Obviously, the “scheduling conflict” excuse is something of a canard that candidates are delivering to reporters with a wink-and-nod attitude that acknowledges what the truth actually is in this situation. The date of the convention has been known for the better part of two years now, so the idea that there’s already something on the schedule that takes priority is the kind of white lie that politicians tell to avoid admitting the truth. If these politicians believed that attending the convention was in their interest, or that not attending would harm them politically in some way, then they’d find a way to be there. What’s obviously happening here is that a number of Republican office holders and candidates, alarmed by what has been unleashed with the triumph of Donald Trump, are choosing to put as much distance between themselves and Trump as possible. This is true not only of many of Trump’s former rivals for the Republican nomination, but also, understandably, among Senators who are up for re-election in battleground states. This is a list that includes everyone from Mark Kirk in Illinois to Kelly Ayotte in New Hampshire and Rob Portman from Ohio. Even John McCain, who once again faces a challenge from the right in a primary this year in addition to what could be a tough re-election battle in the fall. In each case, the rather obvious concern is that being seen as associated too closely with Trump will do more harm to their campaigns than it will do good.
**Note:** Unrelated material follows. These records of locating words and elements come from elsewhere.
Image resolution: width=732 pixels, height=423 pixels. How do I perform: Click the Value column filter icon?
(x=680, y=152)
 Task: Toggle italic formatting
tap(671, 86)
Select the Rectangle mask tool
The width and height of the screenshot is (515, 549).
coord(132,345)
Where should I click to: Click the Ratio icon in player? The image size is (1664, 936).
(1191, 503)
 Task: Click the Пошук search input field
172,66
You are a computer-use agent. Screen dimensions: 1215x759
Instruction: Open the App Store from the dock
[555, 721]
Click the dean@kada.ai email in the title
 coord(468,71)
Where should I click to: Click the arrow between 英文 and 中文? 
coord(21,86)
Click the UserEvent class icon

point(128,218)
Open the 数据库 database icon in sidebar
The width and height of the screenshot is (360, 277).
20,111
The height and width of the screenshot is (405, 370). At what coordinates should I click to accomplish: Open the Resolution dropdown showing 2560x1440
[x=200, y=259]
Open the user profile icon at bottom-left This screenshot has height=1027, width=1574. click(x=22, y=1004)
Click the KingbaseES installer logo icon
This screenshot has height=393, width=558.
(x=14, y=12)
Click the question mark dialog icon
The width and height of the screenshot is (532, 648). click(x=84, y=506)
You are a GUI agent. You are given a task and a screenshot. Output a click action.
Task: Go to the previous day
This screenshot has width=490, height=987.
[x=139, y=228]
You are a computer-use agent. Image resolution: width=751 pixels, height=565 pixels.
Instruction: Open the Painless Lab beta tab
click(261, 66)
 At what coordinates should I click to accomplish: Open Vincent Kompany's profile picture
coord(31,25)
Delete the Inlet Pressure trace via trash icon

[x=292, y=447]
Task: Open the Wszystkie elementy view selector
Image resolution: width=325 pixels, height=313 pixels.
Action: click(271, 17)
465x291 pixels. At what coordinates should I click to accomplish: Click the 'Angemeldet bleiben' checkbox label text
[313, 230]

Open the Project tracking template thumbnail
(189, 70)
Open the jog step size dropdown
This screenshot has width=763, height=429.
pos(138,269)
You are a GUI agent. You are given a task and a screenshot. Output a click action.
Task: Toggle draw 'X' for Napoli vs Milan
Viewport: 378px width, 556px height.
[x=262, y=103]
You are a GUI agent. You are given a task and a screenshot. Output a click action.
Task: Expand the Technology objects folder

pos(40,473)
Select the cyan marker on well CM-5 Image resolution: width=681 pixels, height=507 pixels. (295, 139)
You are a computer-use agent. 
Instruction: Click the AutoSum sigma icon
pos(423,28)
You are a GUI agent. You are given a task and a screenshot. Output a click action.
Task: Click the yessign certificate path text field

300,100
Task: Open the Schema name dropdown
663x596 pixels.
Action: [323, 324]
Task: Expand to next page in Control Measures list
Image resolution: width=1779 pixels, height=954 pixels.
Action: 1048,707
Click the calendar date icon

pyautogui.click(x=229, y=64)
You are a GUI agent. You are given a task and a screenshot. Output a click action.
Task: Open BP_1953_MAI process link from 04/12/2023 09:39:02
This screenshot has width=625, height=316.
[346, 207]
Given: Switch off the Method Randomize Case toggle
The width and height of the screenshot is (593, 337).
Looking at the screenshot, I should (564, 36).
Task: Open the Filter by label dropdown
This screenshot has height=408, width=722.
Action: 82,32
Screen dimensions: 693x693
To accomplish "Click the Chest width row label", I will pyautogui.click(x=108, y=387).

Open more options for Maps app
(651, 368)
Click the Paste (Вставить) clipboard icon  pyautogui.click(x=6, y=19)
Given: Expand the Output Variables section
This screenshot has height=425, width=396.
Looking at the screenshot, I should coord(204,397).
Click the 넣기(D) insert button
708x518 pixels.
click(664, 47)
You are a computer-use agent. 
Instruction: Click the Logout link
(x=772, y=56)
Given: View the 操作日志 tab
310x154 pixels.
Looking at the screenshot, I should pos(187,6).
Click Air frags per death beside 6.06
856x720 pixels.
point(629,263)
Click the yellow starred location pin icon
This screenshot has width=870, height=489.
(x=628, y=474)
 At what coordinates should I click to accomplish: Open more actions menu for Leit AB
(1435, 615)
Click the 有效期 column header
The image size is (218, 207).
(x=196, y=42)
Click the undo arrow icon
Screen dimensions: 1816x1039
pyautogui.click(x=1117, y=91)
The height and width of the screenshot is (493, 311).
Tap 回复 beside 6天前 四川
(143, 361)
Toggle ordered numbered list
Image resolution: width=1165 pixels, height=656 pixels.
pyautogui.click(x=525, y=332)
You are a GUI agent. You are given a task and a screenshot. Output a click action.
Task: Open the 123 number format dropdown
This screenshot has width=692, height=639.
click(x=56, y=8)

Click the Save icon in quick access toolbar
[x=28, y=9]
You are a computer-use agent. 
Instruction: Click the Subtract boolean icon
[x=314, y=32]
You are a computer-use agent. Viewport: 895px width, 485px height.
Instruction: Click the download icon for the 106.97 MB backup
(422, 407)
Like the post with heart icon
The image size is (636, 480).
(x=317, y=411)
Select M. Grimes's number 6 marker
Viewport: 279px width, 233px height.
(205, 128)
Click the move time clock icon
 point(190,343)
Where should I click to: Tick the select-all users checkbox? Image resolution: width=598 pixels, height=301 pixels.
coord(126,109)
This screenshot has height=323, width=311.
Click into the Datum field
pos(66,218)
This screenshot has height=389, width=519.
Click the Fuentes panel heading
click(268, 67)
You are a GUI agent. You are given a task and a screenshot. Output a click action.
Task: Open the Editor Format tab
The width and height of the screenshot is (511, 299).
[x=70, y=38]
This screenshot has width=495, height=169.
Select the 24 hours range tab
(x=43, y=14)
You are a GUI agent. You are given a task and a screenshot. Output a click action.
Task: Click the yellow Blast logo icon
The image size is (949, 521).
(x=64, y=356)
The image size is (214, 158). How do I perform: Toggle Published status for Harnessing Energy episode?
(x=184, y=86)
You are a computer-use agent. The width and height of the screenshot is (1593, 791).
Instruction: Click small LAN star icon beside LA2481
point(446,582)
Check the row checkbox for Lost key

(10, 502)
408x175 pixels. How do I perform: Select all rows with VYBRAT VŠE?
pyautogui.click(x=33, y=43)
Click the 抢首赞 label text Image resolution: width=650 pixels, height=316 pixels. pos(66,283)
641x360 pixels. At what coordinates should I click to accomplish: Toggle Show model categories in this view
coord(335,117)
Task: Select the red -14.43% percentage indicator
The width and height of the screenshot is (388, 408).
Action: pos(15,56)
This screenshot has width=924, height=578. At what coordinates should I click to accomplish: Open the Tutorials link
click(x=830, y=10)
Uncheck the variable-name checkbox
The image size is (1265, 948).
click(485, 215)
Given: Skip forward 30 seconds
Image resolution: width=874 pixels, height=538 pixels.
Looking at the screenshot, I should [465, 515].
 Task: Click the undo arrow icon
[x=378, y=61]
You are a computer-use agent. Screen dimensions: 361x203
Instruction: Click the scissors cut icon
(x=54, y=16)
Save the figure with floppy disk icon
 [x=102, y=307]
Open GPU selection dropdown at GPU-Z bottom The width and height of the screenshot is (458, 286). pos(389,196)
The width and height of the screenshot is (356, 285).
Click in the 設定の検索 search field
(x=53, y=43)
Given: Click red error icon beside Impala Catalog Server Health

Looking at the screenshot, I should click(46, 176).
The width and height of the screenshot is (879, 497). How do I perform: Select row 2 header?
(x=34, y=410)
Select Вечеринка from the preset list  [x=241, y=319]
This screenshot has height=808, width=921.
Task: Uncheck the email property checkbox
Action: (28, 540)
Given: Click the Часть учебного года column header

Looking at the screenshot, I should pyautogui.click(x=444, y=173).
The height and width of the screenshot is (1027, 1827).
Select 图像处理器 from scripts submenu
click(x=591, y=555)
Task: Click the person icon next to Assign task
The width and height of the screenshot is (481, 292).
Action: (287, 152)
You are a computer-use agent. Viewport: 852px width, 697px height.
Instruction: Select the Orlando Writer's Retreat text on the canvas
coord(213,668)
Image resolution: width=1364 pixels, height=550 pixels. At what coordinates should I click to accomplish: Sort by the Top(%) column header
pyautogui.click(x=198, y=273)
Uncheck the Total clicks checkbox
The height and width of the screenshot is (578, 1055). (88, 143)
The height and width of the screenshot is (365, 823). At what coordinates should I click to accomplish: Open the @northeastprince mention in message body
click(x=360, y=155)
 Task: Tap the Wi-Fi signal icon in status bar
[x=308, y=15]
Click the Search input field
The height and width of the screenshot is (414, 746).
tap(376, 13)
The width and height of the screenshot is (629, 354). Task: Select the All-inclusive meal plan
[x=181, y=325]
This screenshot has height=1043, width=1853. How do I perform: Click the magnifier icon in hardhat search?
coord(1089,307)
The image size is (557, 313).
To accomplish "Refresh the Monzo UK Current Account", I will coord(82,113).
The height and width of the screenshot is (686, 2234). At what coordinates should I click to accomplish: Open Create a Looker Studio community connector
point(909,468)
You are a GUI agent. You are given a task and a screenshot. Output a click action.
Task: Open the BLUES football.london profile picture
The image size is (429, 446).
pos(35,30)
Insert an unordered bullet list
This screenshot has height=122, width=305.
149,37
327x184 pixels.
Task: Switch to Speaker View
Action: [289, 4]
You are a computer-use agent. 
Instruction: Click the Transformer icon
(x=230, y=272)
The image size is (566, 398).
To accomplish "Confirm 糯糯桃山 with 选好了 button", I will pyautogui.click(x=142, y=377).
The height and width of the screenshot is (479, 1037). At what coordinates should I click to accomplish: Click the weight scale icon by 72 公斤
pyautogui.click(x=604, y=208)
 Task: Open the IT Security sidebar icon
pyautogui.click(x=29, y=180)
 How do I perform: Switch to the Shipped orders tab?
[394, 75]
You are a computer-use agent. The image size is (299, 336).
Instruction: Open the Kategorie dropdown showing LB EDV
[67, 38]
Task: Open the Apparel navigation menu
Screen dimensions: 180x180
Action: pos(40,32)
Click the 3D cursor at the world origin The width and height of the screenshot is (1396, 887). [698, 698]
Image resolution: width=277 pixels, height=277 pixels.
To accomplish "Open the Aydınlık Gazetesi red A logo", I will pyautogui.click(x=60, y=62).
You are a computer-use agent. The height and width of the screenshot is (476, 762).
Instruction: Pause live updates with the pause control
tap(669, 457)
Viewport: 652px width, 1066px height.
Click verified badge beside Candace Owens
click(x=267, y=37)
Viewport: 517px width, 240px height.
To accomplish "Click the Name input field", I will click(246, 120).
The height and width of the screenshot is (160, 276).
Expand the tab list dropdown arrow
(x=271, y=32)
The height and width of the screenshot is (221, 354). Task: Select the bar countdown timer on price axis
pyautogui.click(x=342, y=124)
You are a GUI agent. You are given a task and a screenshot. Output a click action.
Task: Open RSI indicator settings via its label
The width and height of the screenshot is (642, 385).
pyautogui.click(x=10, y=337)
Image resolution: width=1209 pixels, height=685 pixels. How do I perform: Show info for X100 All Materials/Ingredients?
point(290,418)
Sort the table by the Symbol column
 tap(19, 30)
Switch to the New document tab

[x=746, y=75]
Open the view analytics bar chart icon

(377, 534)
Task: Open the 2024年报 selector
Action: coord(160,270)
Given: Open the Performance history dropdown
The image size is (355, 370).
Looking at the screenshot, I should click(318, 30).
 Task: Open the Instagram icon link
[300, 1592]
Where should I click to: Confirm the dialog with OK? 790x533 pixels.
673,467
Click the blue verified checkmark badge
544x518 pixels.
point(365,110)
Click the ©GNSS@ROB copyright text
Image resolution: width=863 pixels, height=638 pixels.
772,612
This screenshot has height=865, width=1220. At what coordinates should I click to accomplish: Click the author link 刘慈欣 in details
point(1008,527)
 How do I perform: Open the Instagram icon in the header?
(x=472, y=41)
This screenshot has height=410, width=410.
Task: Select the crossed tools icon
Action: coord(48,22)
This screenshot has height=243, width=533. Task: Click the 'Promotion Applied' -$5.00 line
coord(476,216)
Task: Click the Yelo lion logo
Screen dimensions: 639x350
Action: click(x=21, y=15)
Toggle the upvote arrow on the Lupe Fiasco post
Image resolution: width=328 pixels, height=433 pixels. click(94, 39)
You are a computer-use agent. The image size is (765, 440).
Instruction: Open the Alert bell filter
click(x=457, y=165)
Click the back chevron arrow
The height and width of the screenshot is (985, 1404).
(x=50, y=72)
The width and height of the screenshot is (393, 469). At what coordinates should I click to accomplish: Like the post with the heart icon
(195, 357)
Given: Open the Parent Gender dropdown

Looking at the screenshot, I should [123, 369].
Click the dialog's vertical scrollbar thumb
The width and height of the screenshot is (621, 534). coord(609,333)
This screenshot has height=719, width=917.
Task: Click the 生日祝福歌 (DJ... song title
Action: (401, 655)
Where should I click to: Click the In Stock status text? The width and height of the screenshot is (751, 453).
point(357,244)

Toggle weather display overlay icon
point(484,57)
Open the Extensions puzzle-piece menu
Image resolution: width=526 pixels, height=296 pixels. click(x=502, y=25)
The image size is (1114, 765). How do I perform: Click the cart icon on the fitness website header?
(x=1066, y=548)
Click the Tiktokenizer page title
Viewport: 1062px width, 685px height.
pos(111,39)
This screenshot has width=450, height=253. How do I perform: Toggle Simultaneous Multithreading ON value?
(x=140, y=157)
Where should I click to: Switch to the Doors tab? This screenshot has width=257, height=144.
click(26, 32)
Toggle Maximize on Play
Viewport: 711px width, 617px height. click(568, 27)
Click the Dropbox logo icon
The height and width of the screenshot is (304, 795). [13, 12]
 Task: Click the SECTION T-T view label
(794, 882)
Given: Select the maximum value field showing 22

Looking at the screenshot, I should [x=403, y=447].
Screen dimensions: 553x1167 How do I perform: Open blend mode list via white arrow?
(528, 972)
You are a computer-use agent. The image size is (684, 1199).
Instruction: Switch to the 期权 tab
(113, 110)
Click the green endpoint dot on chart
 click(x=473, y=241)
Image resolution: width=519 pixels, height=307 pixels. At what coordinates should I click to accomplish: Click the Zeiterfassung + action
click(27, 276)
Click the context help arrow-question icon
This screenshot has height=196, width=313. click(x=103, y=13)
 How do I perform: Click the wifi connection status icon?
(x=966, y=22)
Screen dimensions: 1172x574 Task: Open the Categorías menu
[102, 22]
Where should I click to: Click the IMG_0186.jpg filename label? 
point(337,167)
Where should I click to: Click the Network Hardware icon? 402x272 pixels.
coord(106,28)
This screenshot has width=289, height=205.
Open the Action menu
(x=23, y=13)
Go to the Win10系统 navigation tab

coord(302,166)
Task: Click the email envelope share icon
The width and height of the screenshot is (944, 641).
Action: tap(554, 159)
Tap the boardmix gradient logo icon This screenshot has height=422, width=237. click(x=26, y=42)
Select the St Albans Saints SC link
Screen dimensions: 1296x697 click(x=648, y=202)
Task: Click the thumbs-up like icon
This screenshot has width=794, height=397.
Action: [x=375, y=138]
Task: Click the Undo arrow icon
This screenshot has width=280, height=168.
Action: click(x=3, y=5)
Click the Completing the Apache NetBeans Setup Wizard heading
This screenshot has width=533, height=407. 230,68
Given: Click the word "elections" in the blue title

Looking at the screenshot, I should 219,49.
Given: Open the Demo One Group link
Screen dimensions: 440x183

Obviously, news like this doesn’t bode well for the Trump campaign since it calls into question just how united the Republican Party will be headed into the fall. Traditionally, it’s been the case that former rivals bury the hatchet well before the convention and that everyone puts on a brave face for the convention and headed into the General Election. These are not ordinary times, though. Trump isn’t just a controversial candidate, he’s one that many Americans outside of the Republican Party rightfully find offensive and distasteful. Given that many of these public officials are up for re-election in 2016 or beyond, openly associating with someone who is so disliked is far riskier than any price they’ll pay for failing to show up for a four day party in Cleveland that is likely to become even more garish than ever thanks to the fact that someone as boorish and tasteless as Trump will be dictating much of the agenda and the entertainment. It’s not exactly a profile in courage given the fact that most of these same politicians also won’t publicly denounce Trump for fear of alienating the Republican voters they will also need to win re-election. Nonetheless, it’s also bad news for Trump since it virtually guarantees that the story out of Cleveland will be as much about the people who aren’t there and what that says about lack of unity in the Republican Party as it will be about Trump’s triumph. Those aren’t the kind of headlines you want to see heading into a General Election.